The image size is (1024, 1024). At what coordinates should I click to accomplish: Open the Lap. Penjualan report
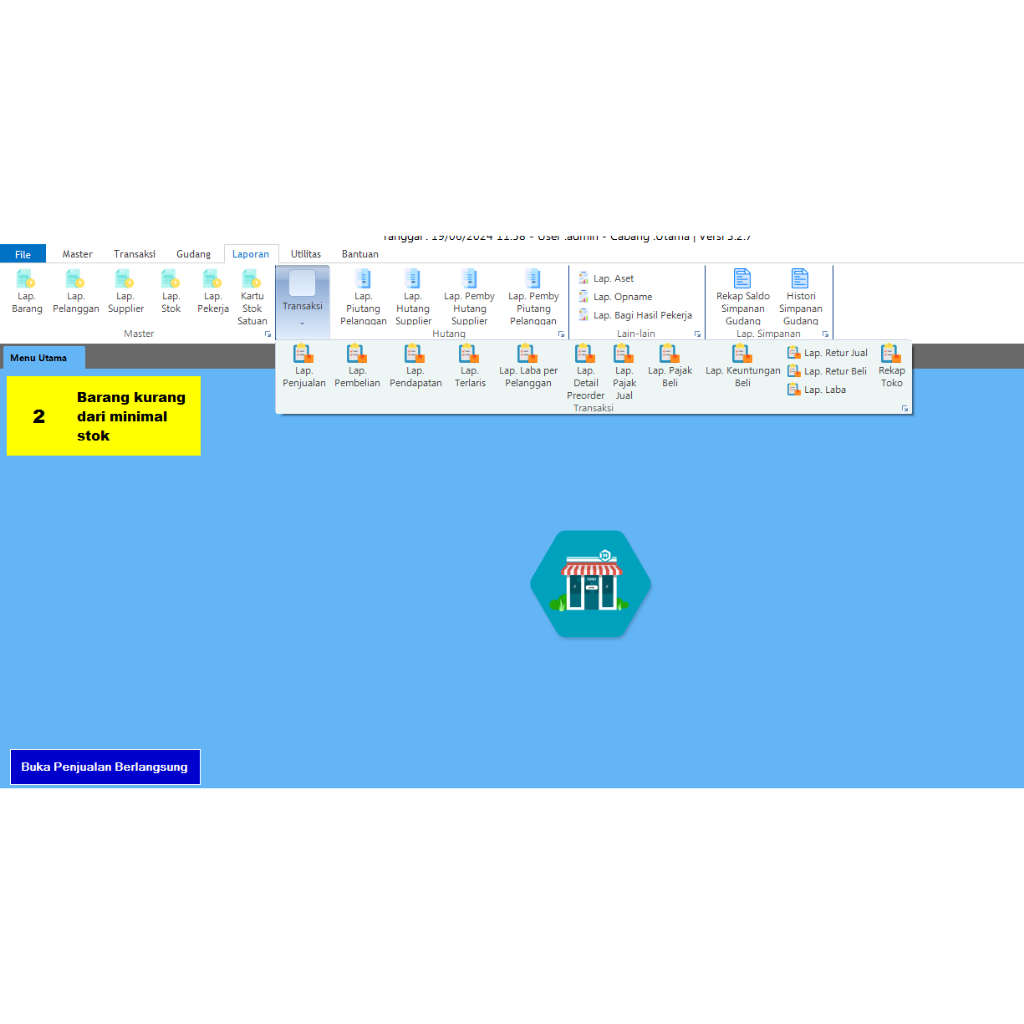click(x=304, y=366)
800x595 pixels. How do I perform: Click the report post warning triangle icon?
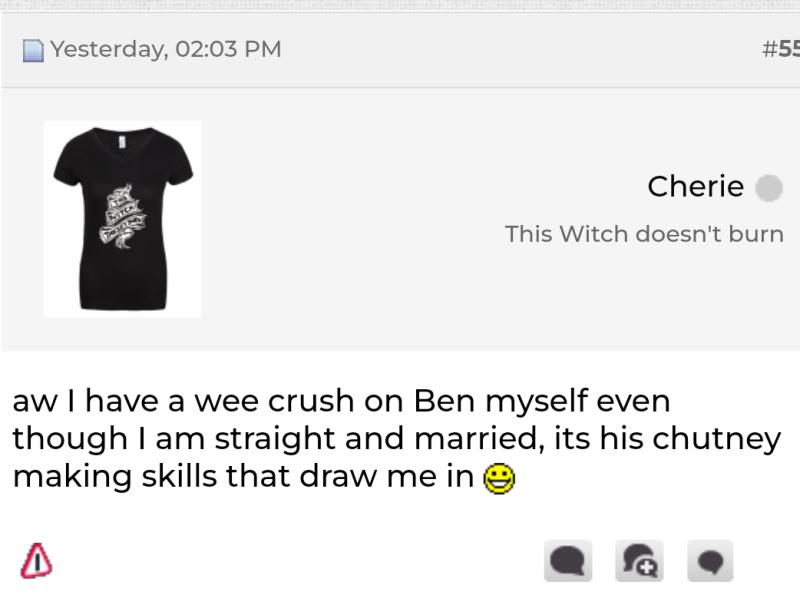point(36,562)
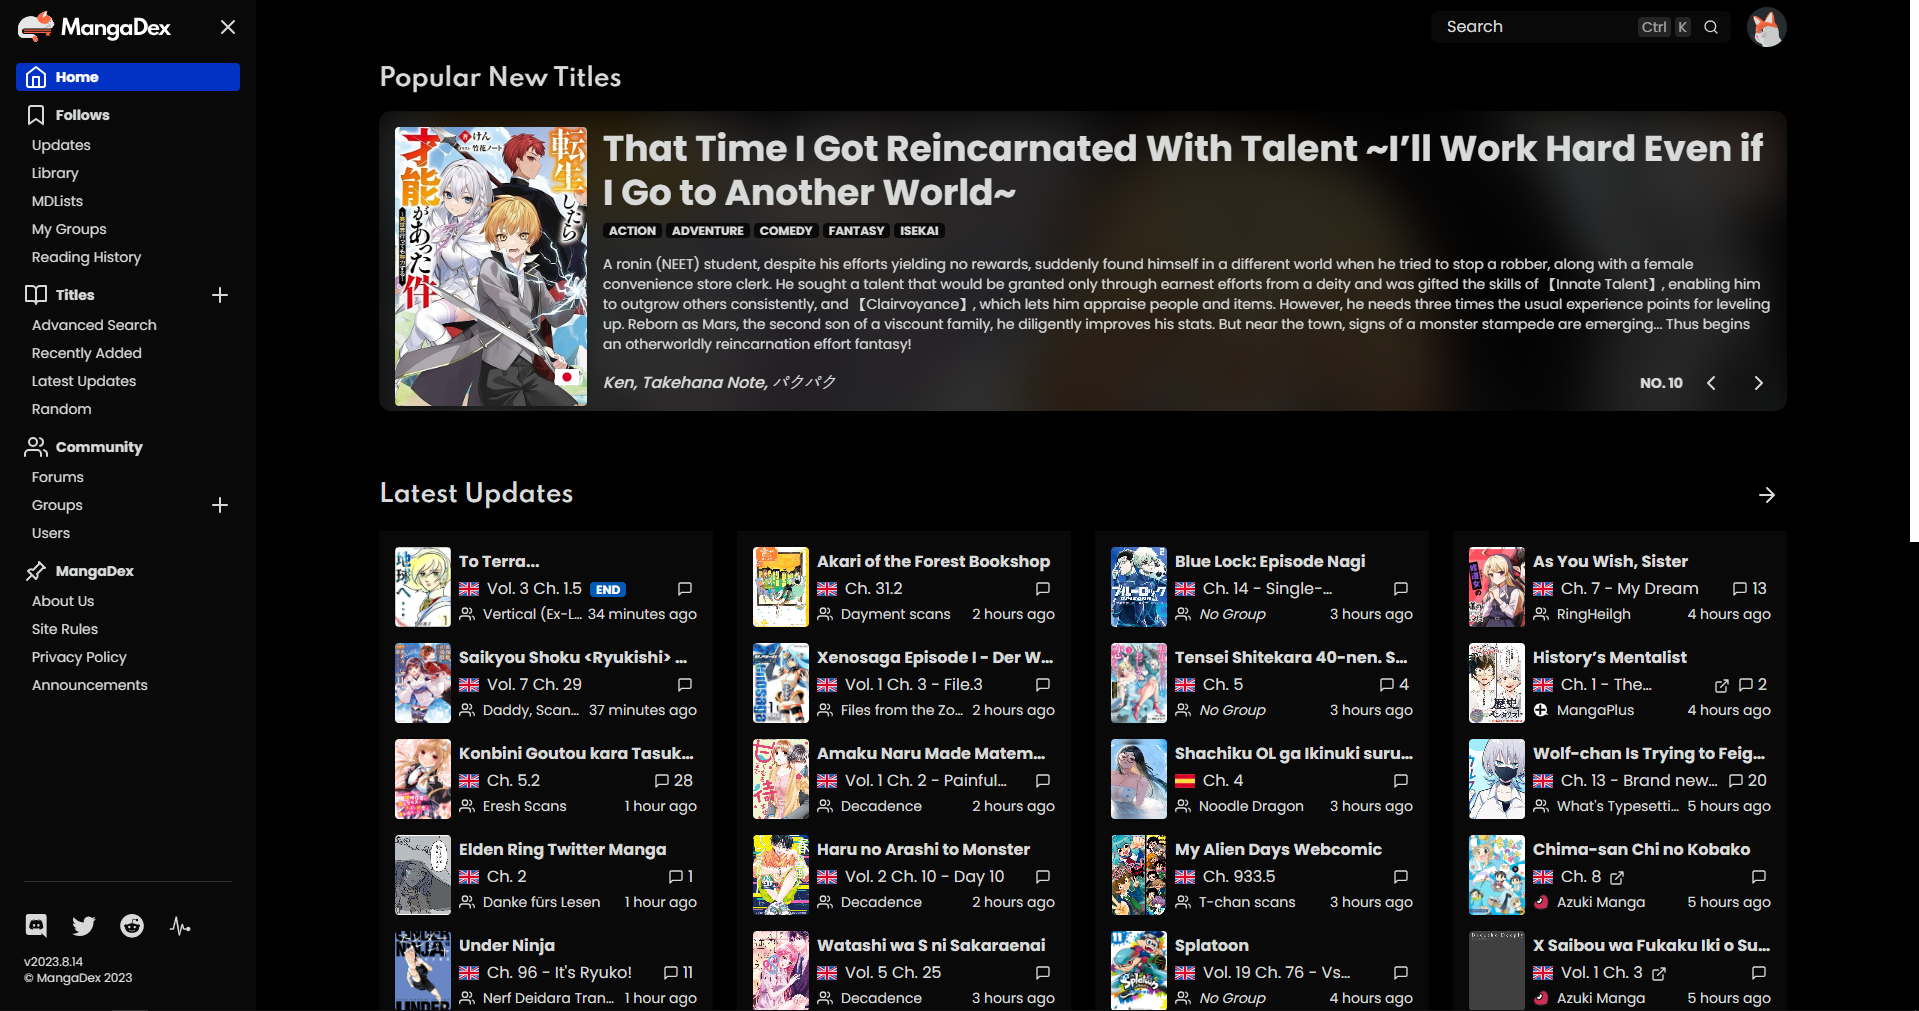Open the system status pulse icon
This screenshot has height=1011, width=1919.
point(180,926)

========

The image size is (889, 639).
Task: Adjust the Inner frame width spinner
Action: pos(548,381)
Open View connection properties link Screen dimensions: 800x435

========

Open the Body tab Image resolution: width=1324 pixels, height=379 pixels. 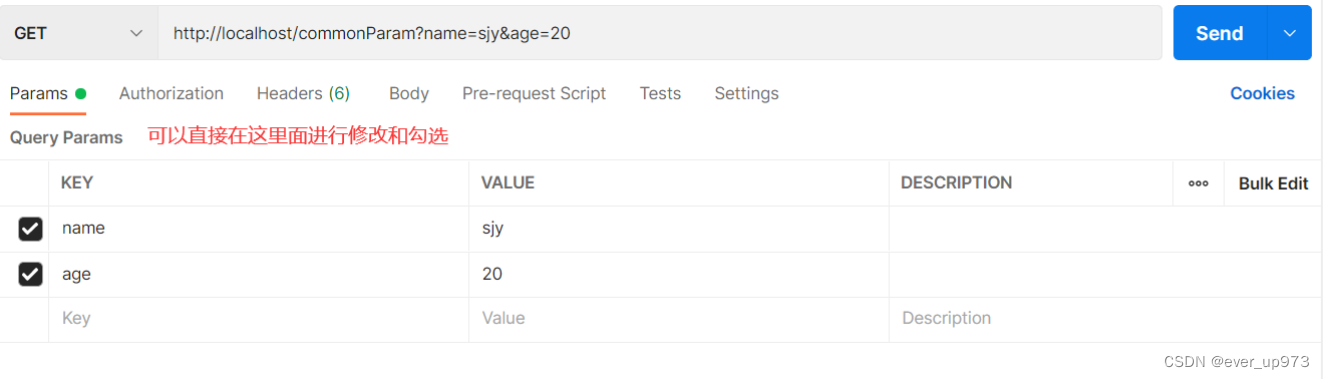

========

**OBJECTIVE**
Please rewrite the listing from the line containing "The image size is (1024, 1024)." through the line containing "point(180,926)", substituting "summary" for "report" and keeping everything else the same. Leave the pictures out of your answer.

**RESPONSE TO THE TASK**
The image size is (1024, 1024). At what coordinates should I click to accomplish: Open the Lap. Penjualan summary
click(x=304, y=366)
800x595 pixels. How do I perform: Click the summary post warning triangle icon?
point(36,562)
Open the system status pulse icon
This screenshot has height=1011, width=1919.
point(180,926)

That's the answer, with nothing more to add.